PROBLEM REQUIREMENTS: The word "This" occurs in some of the lines below; copy each of those lines.

Saved data entries:
··········

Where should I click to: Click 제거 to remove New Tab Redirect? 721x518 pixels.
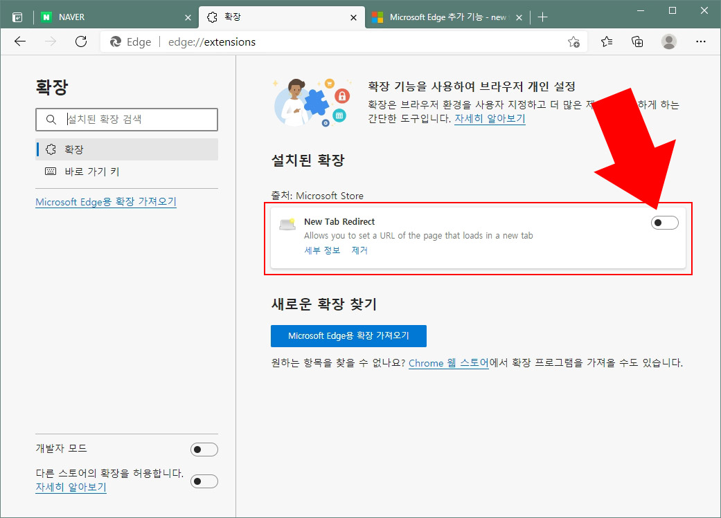(x=359, y=250)
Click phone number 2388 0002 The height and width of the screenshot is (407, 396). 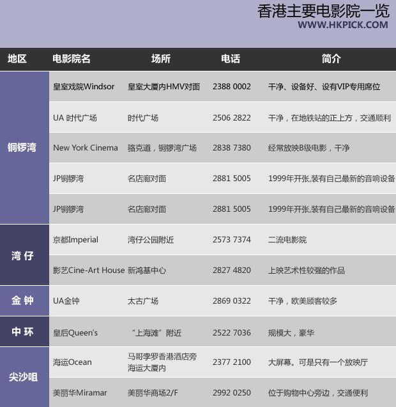232,87
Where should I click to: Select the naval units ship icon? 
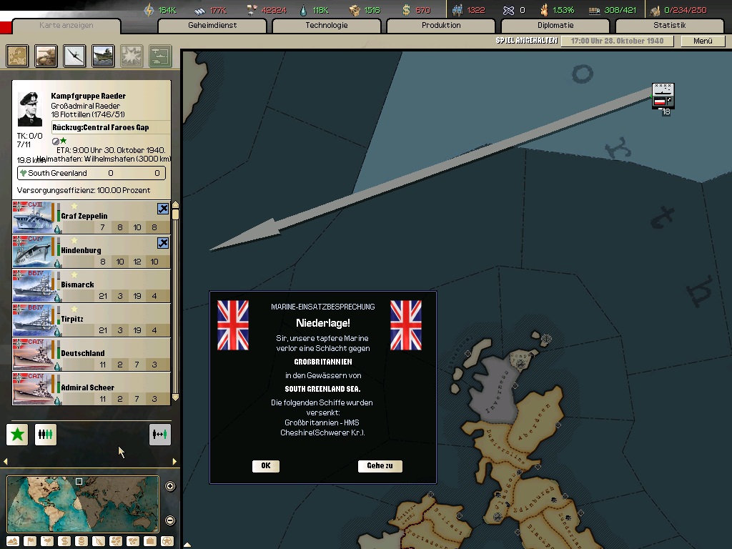(103, 56)
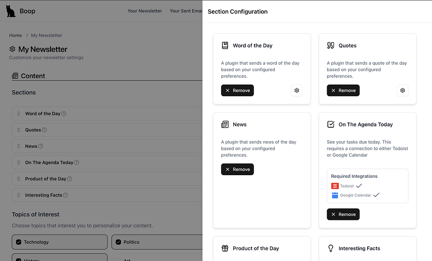The image size is (432, 261).
Task: Remove the Word of the Day plugin
Action: [237, 91]
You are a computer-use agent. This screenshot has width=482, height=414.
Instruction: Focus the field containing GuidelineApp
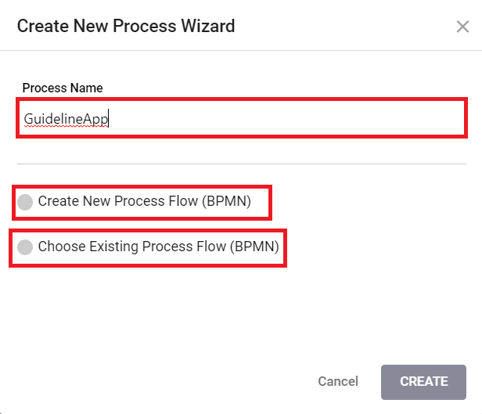pos(242,118)
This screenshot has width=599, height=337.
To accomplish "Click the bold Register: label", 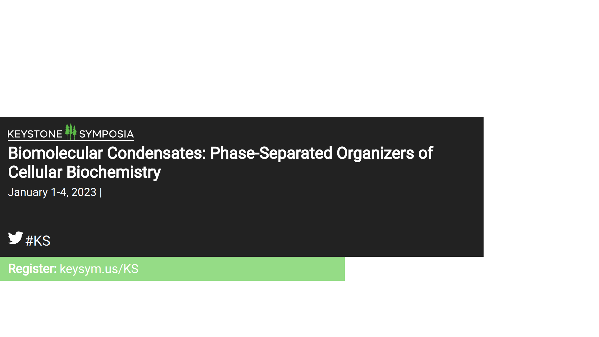I will pyautogui.click(x=32, y=269).
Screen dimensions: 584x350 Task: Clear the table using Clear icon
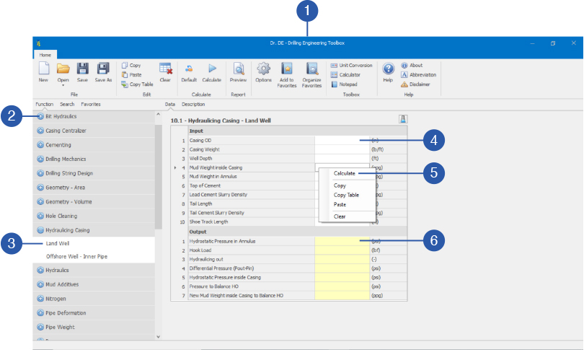[x=165, y=69]
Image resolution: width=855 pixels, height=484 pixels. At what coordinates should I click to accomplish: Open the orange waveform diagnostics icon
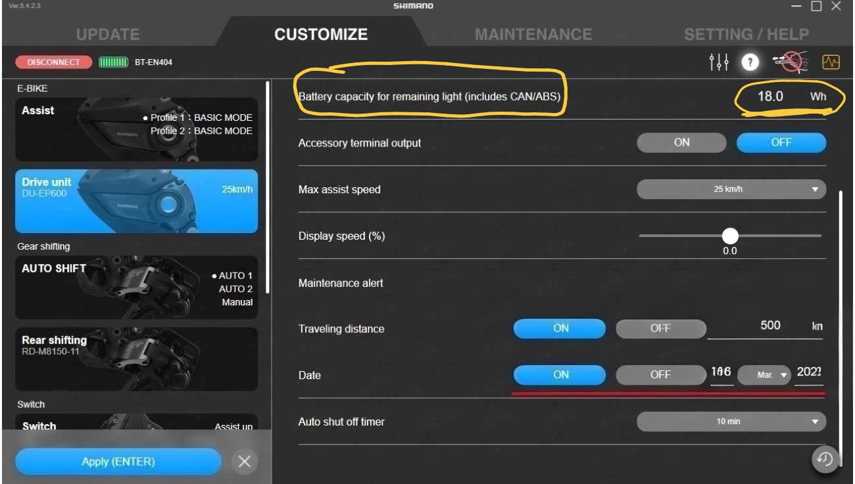tap(831, 62)
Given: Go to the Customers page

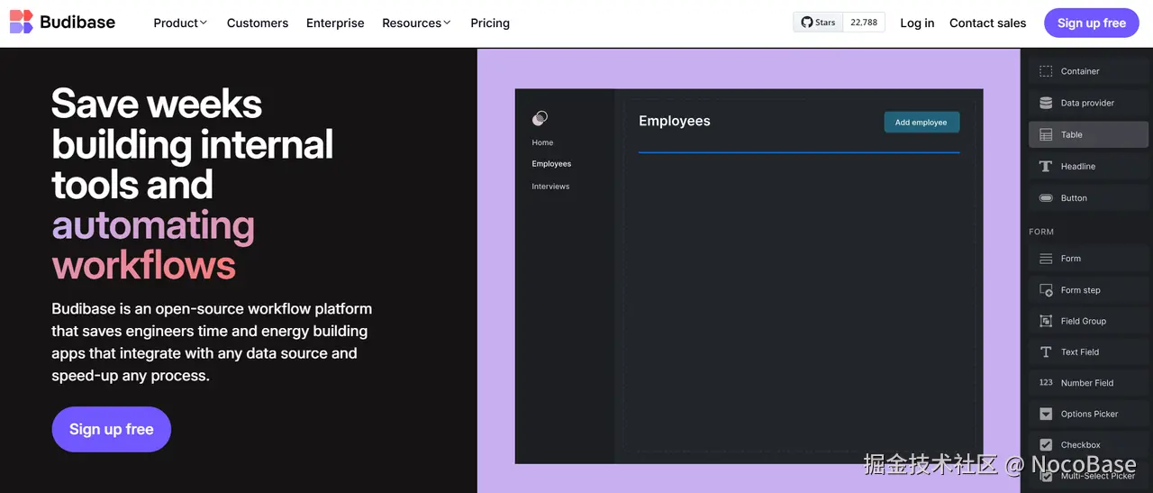Looking at the screenshot, I should [258, 23].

··········

ANSWER TO THE PROBLEM:
You are a computer-use agent. This screenshot has width=482, height=414.
This screenshot has width=599, height=337.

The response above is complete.